原文:
╔══

2020 Fiscal Year Annual Research Report
腋臭症リスク決定因子の機能阻害剤ならびに生理的基質の探索・評価
Project/Area Number |
19K16441
|
Research Institution | National Defense Medical College |
Principal Investigator |
豊田 優 防衛医科大学校(医学教育部医学科進学課程及び専門課程、動物実験施設、共同利用研究施設、病院並びに防衛, 分子生体制御学, 助教 (80650340)
|
Project Period (FY) |
2019-04-01 – 2021-03-31
|
Keywords | トランスポーター / 腋臭症 / 体質 / ドラッグリポジショニング / 健康科学 / 栄養 |
Outline of Annual Research Achievements |
ワキの下から生じる特有のにおいを特徴とする腋臭症は、日本社会では特に嫌われる傾向にある疾患であり、その克服に向けた国民的関心も高く、より簡便かつ根本的な治療法の確立が喫緊の課題である。そこで本研究では、将来的な腋臭症治療薬の実現につながることを期待して、既存の承認薬から腋臭症リスク決定因子の阻害剤を探索することを目的とした。さらに、研究の発展に伴い、天然物にも着目した検討を進めた。 本研究では、試験薬物による腋臭症リスク決定因子ABCC11の機能阻害活性を、ABCC11発現細胞膜小胞を用いたin vitro試験系で検討した。まず、スクリーニングに必要となるABCC11発現細胞膜小胞ならびにコントロール膜小胞を同一ロットで確保するために、ABCC11過剰発現細胞ならびにコントロール細胞を大量培養し、膜小胞調製に供した。次に、免疫ブロッティングにより目的タンパク質の発現を、放射ラベル基質:[1,2,6,7-3H(N)]-dehydroepiandrosterone sulfate(DHEA-S)を用いた輸送試験により目的タンパク質の機能を、それぞれ確認したのちに阻害試験を実施した。令和2年度目においては、高尿酸血症の治療薬として臨床で使用されているフェブキソスタットがABCC11依存的なDHEA-S輸送を阻害することを世界に先駆けて報告した。また、新たに発展した共同研究を通じて、食品に含まれるABCC11阻害剤の探索・同定についても論文を発表することができた。これらの成果は、腋臭症の改善・予防を実現する上でも興味深く、現在さらなる検討を続けている。

╚══

出典情報:
╔══

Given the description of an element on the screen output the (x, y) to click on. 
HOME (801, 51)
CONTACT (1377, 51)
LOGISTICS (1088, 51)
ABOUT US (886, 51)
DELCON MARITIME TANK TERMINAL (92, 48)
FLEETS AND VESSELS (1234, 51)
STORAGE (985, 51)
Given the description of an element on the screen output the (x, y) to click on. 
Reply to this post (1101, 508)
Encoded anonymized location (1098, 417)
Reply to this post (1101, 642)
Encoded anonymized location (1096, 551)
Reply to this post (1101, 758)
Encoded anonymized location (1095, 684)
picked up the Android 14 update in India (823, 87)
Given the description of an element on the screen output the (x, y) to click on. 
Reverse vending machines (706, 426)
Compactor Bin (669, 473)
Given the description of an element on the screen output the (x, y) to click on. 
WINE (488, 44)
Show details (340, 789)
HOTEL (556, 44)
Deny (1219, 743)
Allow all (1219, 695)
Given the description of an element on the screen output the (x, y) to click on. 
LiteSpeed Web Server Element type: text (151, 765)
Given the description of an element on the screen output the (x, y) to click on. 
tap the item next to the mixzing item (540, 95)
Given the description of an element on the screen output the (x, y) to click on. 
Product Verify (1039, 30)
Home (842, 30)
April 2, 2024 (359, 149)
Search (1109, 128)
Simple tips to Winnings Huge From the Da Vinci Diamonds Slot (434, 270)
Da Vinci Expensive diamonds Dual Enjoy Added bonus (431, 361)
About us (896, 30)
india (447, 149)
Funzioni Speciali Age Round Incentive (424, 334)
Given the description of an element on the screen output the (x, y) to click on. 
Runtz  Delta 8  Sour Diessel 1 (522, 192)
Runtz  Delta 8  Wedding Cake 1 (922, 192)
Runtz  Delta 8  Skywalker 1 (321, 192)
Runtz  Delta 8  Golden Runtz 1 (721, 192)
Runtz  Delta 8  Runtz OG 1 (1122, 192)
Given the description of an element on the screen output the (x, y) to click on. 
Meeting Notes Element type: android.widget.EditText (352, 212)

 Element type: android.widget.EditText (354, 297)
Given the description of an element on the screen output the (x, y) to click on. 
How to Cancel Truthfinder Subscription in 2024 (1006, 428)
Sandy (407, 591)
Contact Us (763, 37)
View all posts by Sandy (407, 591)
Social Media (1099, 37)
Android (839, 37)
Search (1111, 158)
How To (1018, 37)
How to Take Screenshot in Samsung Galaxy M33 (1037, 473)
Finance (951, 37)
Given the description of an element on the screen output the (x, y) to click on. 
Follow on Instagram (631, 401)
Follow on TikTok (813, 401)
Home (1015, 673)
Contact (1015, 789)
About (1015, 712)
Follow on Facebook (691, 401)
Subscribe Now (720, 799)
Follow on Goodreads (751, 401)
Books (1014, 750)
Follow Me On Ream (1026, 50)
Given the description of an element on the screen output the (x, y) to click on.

╚══

作業内容:
1 – 腋臭症研究の報告のうち「ワキの下から生じる」で始まる段落を、主要な事実を残したまま箇条書きに書き直してください。
2 – 腋臭症研究の報告から、「2020 Fiscal Year」を含む語句で始まり「分子生体制御学, 助教 (80650340)」で終わる部分を、一字も変えずにそのまま書き写してください。
項目は参照しなくてかまいません。

回答:
1 –
- 腋臭症は日本社会で特に嫌われる傾向にあり、国民的関心が高い。より簡便かつ根本的な治療法の確立が急務である。
- 目的は、既存の承認薬から腋臭症リスク決定因子の阻害剤を探索することである。研究の発展に伴い、天然物も検討した。
- 方法として、ABCC11発現細胞膜小胞を用いたin vitro試験系でABCC11の機能阻害活性を調べた。
- ABCC11過剰発現細胞とコントロール細胞を大量培養し、同一ロットの膜小胞を調製した。
- 免疫ブロッティングでタンパク質の発現を確認し、放射ラベルDHEA-Sの輸送試験で機能を確認したうえで、阻害試験を実施した。
- 令和2年度には、高尿酸血症治療薬のフェブキソスタットがABCC11依存的なDHEA-S輸送を阻害することを世界に先駆けて報告した。
- 共同研究を通じ、食品に含まれるABCC11阻害剤の探索・同定についても論文を発表した。
- これらの成果は腋臭症の改善・予防の点でも興味深く、現在も検討を続けている。

2 –
2020 Fiscal Year Annual Research Report
腋臭症リスク決定因子の機能阻害剤ならびに生理的基質の探索・評価
Project/Area Number |
19K16441
|
Research Institution | National Defense Medical College |
Principal Investigator |
豊田 優 防衛医科大学校(医学教育部医学科進学課程及び専門課程、動物実験施設、共同利用研究施設、病院並びに防衛, 分子生体制御学, 助教 (80650340)